One of the best studied herbal cholagogues is silymarin from milk thistle Silybum marianun, which has been empirically used as a hepatic remedy for almost two thousand years, and remains being used as an officinal medicine for many types of acute and chronic liver diseases. Silymarin is a mixture of four isomeric flavonolignans: silibinin (main active component), isosilibinin, silydianin and silychristin [32]. After administration, silibinin is taken up from the bloodstream by hepatocytes and partially glucuronidated. Silibinin is a potent inhibitor of cAMP-phosphodiestrease, an enzyme which catalyzes degradation of cyclic AMP resulting in an increase in cellular cAMP levels, which mediate its biological effects [33]. It acts as a multifunctional hepatoprotective agent through evocation of cAMP-dependent cell signaling pathways, stimulation of synthesis and secretion of bile acids, and activation of biotransformation and detoxication of cholestatic compounds by hepatocytes.
Silymarin induces hepatic output of bile acids and bile acid-dependent choleresis, but does not affect bile acid-independent bile flow [34]. These effects are primarily due to the stimulation of bile acid synthesis and an increase in the endogenous pool of bile acids, and not to elevated reabsorption of bile acids from the intestine. Under hepatocellular cholestasis, silibinin reliefs inhibition of the bile acid synthetic and redirects synthesis towards more hydrophilic and less toxic bile acid species, thus alleviating the metabolic strain on hepatocytes. Silibinin also prevents failure of the bile salt export pump. This is achieved through the protection of the BSEP transport activity by blocking internalization and redistribution of BSEP, which may involve cAMP-induced increase in cytosolic calcium levels [32,34,35].
The complex bile production and secretion system provides many opportunities for the therapeutic correction of cholestasis and hepatobiliary disorders, which are exploited by plant secondary metabolites and natural food components.

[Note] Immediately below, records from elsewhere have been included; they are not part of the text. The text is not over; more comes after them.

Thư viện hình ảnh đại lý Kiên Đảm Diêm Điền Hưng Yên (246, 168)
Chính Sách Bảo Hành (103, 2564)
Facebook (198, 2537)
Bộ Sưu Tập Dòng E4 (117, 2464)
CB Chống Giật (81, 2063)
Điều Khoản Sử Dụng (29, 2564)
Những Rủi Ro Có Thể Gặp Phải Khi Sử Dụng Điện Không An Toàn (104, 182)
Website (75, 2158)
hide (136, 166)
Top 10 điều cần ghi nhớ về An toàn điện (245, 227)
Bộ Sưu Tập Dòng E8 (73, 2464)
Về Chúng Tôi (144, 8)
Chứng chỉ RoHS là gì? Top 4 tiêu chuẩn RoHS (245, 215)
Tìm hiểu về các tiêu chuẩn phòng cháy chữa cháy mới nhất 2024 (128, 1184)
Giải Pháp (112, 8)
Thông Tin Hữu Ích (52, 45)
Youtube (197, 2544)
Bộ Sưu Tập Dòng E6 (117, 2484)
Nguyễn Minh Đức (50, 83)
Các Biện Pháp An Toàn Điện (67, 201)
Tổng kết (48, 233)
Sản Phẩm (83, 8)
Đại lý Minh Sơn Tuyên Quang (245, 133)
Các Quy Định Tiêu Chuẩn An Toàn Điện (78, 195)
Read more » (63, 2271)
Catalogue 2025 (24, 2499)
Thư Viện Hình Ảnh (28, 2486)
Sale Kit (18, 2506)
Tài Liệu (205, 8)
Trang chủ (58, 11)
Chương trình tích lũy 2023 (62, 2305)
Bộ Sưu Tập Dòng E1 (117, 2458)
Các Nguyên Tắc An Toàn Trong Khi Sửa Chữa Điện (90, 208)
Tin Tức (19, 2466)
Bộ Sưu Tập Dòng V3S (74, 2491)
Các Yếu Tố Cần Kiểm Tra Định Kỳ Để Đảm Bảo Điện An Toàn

Results of the recent studies demonstrate that plant secondary metabolites affect choleresis via different routes, such as cholecystokinin-dependent and independent gallbladder contraction, up-regulation of the bile acid synthesis, stimulation of the bile export pump, hepatic MRP transporter systems, and osmotic bile flow. Future elucidation of the molecular mechanisms of herbal cholagogues will advance our knowledge and provide scientific basis for the therapeutic use of the medicinal plants.
This article was written in a personal capacity and does not represent the opinions of the US Food and Drug Administration, the US Department of Health and Human Services, or the US Federal Government.